> _What the exercise asks_: Search the data for the string "computer" and extract every line where it appears.

-- Opening Marker --

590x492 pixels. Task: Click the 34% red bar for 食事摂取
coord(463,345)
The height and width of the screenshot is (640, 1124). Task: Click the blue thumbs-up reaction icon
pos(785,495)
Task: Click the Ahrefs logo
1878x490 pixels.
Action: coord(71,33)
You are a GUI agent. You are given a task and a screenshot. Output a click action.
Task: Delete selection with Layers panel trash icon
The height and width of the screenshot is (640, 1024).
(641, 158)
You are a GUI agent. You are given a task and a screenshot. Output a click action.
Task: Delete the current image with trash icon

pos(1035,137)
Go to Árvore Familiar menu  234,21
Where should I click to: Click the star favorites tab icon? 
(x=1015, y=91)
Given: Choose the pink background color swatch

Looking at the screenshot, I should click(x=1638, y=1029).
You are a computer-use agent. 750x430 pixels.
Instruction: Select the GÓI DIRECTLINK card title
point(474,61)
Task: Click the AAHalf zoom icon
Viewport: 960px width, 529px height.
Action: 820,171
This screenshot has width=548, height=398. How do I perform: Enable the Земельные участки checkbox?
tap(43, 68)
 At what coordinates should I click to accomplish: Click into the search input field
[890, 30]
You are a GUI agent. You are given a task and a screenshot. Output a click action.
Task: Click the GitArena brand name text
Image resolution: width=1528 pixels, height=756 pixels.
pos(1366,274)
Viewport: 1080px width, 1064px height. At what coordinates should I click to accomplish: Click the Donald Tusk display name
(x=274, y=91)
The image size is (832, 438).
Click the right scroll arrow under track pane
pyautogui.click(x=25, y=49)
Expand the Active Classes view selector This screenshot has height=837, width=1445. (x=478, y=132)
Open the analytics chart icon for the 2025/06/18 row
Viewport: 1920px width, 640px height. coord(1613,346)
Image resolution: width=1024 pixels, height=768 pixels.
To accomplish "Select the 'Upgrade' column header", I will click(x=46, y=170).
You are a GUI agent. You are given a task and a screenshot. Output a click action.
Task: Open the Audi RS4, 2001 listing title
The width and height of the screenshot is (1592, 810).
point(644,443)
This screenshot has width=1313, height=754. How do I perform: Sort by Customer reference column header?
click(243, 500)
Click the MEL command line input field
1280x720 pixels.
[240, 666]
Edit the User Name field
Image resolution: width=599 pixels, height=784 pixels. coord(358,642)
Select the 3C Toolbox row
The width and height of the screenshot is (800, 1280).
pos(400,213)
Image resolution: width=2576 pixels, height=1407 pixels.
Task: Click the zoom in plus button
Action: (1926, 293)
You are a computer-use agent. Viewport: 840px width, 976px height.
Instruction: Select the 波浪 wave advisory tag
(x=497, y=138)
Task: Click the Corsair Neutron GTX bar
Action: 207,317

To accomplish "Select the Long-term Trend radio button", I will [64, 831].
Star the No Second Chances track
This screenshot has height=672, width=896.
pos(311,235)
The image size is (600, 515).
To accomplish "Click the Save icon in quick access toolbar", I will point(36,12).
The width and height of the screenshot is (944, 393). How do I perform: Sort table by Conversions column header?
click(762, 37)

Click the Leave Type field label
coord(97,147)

-- Closing Marker --

> _Your solution_:
You are a computer-use agent. 750x430 pixels.
You are a computer-use agent. Viewport: 840px width, 976px height.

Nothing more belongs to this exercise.